#### Directions for this task
All that should be output is the block of lines below from the line with "The image size is (1026, 655)." to the line with "Instruction: Click the", both included, exactly as written.

━━ Data excerpts ━━

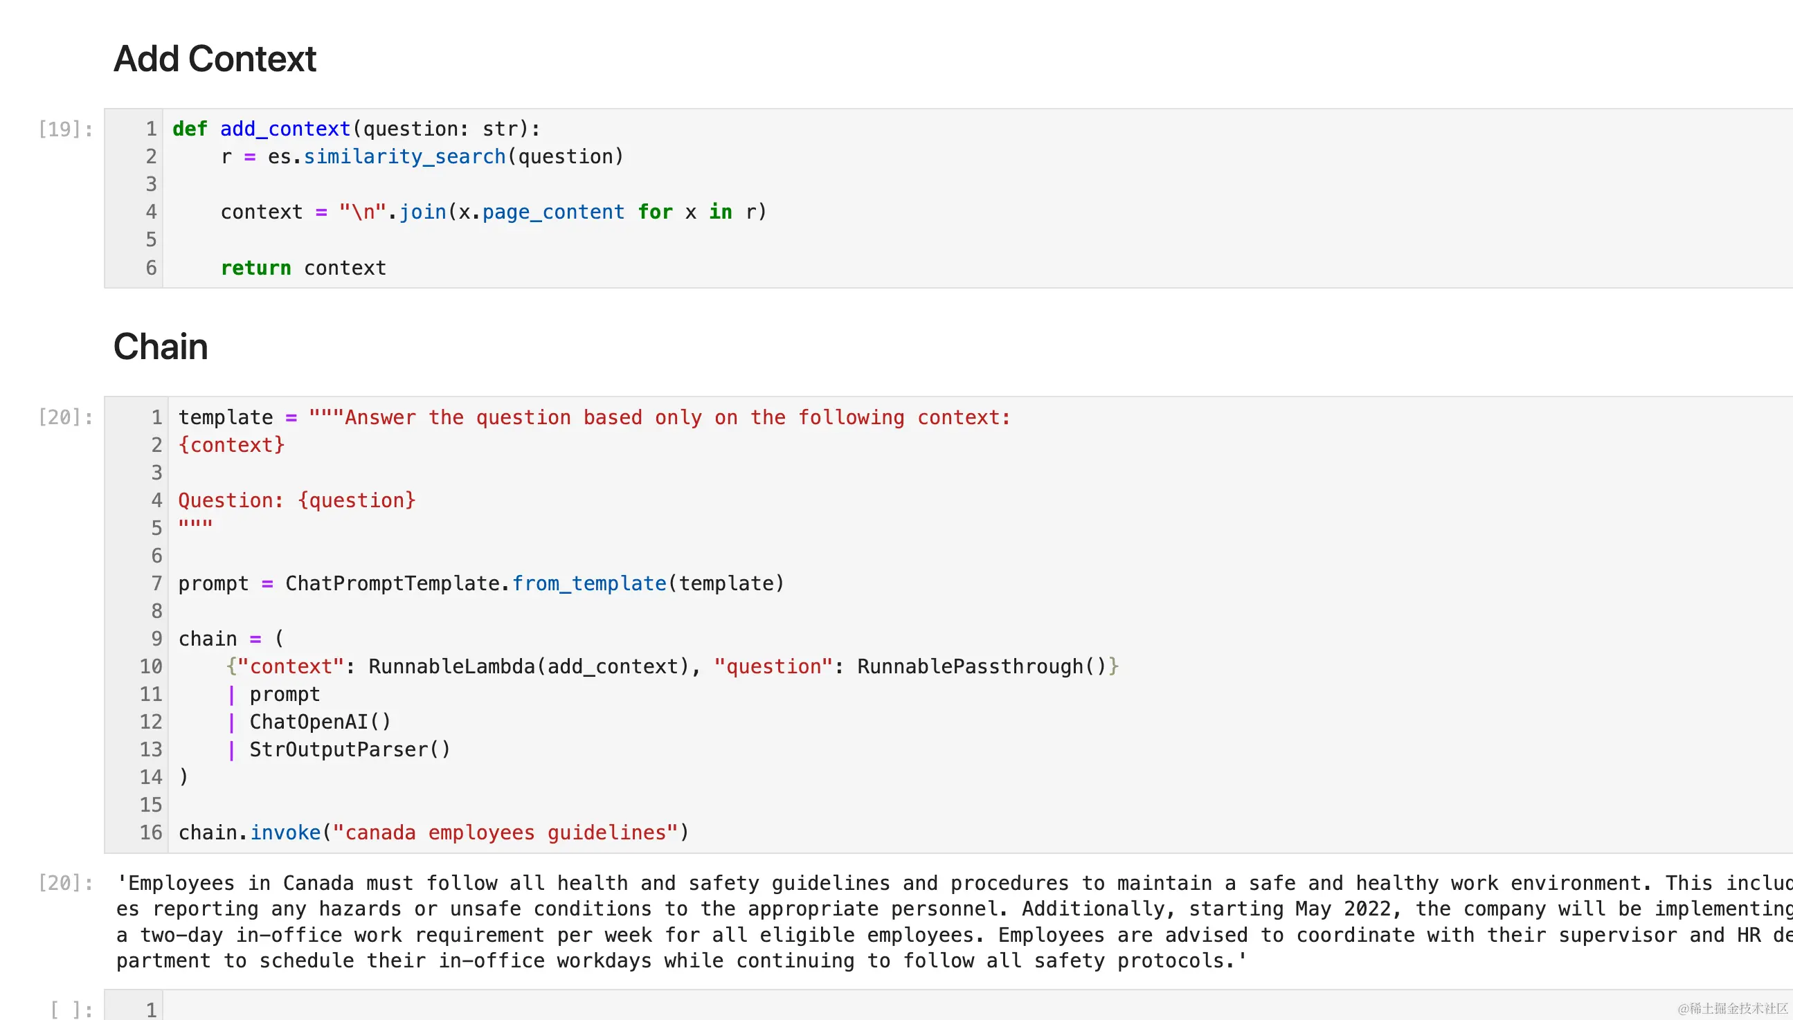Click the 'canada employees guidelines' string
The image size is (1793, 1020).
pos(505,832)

━━━
━━ Data excerpts ━━

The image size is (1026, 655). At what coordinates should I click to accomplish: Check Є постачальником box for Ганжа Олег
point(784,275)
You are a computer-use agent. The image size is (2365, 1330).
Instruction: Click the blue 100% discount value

━━━
━━ Data excerpts ━━

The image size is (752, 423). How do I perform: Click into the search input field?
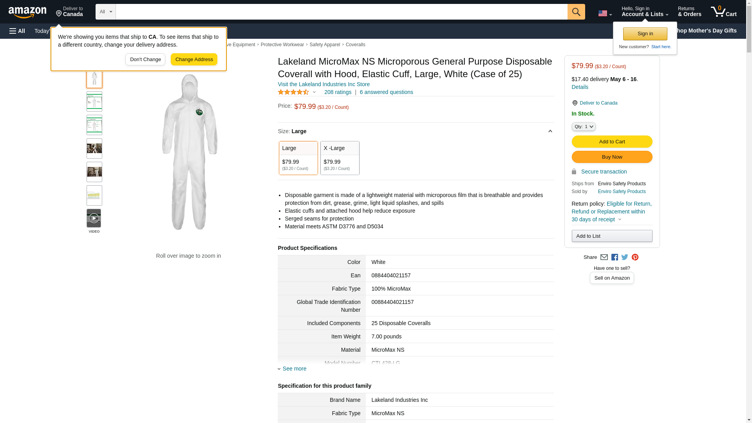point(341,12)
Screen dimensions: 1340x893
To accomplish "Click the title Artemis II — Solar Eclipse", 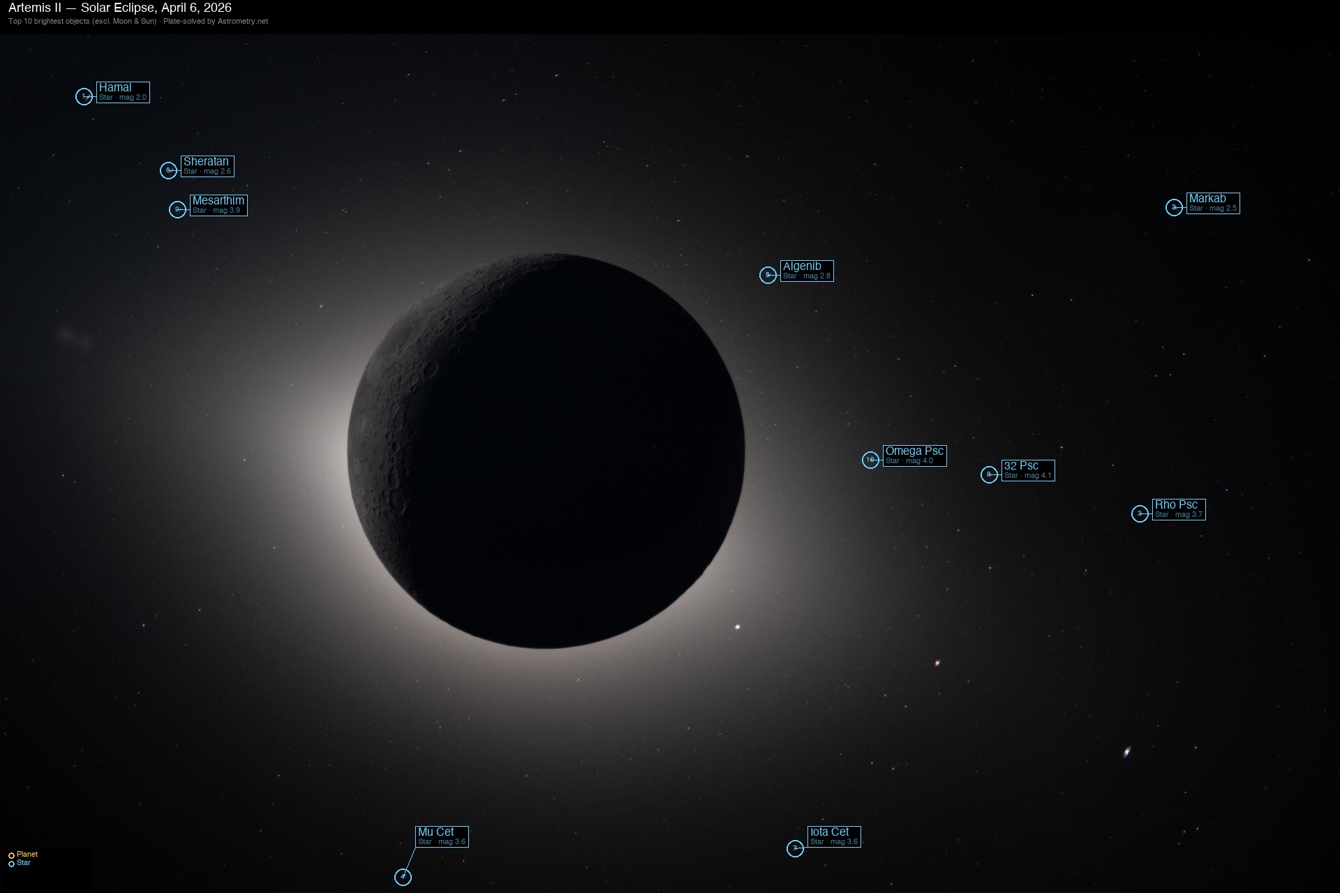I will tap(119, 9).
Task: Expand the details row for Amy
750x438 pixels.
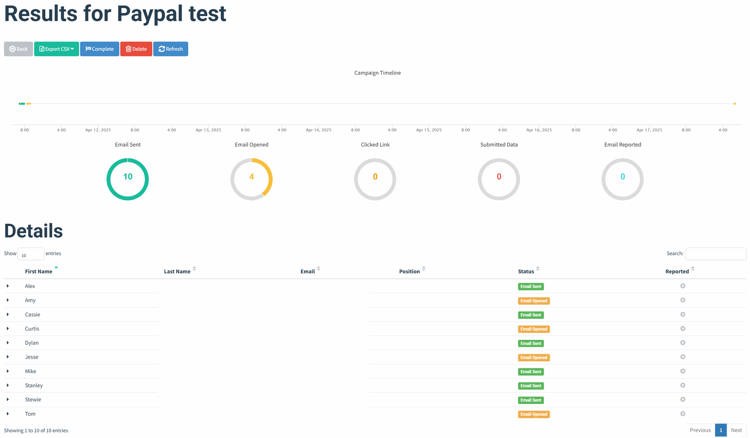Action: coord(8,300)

━━━

#### Reply
The image size is (1026, 655). At what coordinates should I click to accomplish: Check Є постачальником box for Ганжа Олег
point(784,275)
You are a computer-use agent. The image size is (2365, 1330).
Instruction: Click the blue 100% discount value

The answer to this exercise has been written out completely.